## Stored data entries:
--------------------------------

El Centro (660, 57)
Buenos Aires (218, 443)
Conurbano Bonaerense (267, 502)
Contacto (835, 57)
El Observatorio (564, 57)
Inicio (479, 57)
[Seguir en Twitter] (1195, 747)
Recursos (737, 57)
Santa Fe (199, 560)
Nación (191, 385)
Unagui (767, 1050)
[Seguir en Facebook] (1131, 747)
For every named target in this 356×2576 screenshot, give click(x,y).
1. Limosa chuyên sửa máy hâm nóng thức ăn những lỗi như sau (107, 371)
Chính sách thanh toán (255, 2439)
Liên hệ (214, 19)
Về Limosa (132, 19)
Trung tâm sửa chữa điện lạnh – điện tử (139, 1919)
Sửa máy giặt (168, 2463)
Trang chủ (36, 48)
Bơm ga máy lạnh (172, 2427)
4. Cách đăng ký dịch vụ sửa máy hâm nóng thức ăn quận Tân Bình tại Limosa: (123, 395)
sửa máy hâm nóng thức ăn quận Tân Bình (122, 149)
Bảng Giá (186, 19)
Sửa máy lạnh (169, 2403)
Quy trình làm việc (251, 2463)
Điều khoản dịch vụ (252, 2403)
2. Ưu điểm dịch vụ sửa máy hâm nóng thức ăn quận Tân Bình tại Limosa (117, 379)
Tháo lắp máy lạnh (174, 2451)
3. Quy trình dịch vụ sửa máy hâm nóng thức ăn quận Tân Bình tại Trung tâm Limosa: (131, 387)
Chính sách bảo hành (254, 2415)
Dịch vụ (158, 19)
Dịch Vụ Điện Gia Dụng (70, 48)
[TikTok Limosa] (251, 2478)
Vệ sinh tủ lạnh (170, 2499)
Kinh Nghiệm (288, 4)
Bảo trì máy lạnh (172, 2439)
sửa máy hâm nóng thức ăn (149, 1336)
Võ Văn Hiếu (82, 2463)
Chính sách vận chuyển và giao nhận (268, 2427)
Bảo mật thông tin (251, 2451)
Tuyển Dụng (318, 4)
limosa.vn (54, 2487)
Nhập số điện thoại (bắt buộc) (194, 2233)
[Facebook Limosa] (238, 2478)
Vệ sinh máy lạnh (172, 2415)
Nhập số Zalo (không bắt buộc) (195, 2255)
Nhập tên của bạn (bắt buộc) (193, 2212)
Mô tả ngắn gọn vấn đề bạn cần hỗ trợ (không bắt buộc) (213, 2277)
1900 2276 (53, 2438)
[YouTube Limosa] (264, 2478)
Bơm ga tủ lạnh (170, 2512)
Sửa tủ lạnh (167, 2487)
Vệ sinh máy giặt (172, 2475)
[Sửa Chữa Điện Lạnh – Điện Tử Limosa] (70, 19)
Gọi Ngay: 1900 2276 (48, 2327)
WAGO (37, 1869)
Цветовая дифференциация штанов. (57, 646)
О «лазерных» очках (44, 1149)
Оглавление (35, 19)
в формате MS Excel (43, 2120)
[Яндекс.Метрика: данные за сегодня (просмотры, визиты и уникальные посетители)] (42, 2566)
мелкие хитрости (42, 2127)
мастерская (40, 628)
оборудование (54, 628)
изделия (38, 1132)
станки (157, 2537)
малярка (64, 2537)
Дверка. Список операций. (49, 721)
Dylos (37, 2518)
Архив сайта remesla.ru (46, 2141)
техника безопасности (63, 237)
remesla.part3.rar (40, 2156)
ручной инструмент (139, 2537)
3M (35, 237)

--------------------------------

## Exercise details:
Retype the entries shown above. Keep every word exactly as it is.

## Task output:
El Centro (660, 57)
Buenos Aires (218, 443)
Conurbano Bonaerense (267, 502)
Contacto (835, 57)
El Observatorio (564, 57)
Inicio (479, 57)
[Seguir en Twitter] (1195, 747)
Recursos (737, 57)
Santa Fe (199, 560)
Nación (191, 385)
Unagui (767, 1050)
[Seguir en Facebook] (1131, 747)
For every named target in this 356×2576 screenshot, give click(x,y).
1. Limosa chuyên sửa máy hâm nóng thức ăn những lỗi như sau (107, 371)
Chính sách thanh toán (255, 2439)
Liên hệ (214, 19)
Về Limosa (132, 19)
Trung tâm sửa chữa điện lạnh – điện tử (139, 1919)
Sửa máy giặt (168, 2463)
Trang chủ (36, 48)
Bơm ga máy lạnh (172, 2427)
4. Cách đăng ký dịch vụ sửa máy hâm nóng thức ăn quận Tân Bình tại Limosa: (123, 395)
sửa máy hâm nóng thức ăn quận Tân Bình (122, 149)
Bảng Giá (186, 19)
Sửa máy lạnh (169, 2403)
Quy trình làm việc (251, 2463)
Điều khoản dịch vụ (252, 2403)
2. Ưu điểm dịch vụ sửa máy hâm nóng thức ăn quận Tân Bình tại Limosa (117, 379)
Tháo lắp máy lạnh (174, 2451)
3. Quy trình dịch vụ sửa máy hâm nóng thức ăn quận Tân Bình tại Trung tâm Limosa: (131, 387)
Chính sách bảo hành (254, 2415)
Dịch vụ (158, 19)
Dịch Vụ Điện Gia Dụng (70, 48)
[TikTok Limosa] (251, 2478)
Vệ sinh tủ lạnh (170, 2499)
Kinh Nghiệm (288, 4)
Bảo trì máy lạnh (172, 2439)
sửa máy hâm nóng thức ăn (149, 1336)
Võ Văn Hiếu (82, 2463)
Chính sách vận chuyển và giao nhận (268, 2427)
Bảo mật thông tin (251, 2451)
Tuyển Dụng (318, 4)
limosa.vn (54, 2487)
Nhập số điện thoại (bắt buộc) (194, 2233)
[Facebook Limosa] (238, 2478)
Vệ sinh máy lạnh (172, 2415)
Nhập số Zalo (không bắt buộc) (195, 2255)
Nhập tên của bạn (bắt buộc) (193, 2212)
Mô tả ngắn gọn vấn đề bạn cần hỗ trợ (không bắt buộc) (213, 2277)
1900 2276 (53, 2438)
[YouTube Limosa] (264, 2478)
Bơm ga tủ lạnh (170, 2512)
Sửa tủ lạnh (167, 2487)
Vệ sinh máy giặt (172, 2475)
[Sửa Chữa Điện Lạnh – Điện Tử Limosa] (70, 19)
Gọi Ngay: 1900 2276 (48, 2327)
WAGO (37, 1869)
Цветовая дифференциация штанов. (57, 646)
О «лазерных» очках (44, 1149)
Оглавление (35, 19)
в формате MS Excel (43, 2120)
[Яндекс.Метрика: данные за сегодня (просмотры, визиты и уникальные посетители)] (42, 2566)
мелкие хитрости (42, 2127)
мастерская (40, 628)
оборудование (54, 628)
изделия (38, 1132)
станки (157, 2537)
малярка (64, 2537)
Дверка. Список операций. (49, 721)
Dylos (37, 2518)
Архив сайта remesla.ru (46, 2141)
техника безопасности (63, 237)
remesla.part3.rar (40, 2156)
ручной инструмент (139, 2537)
3M (35, 237)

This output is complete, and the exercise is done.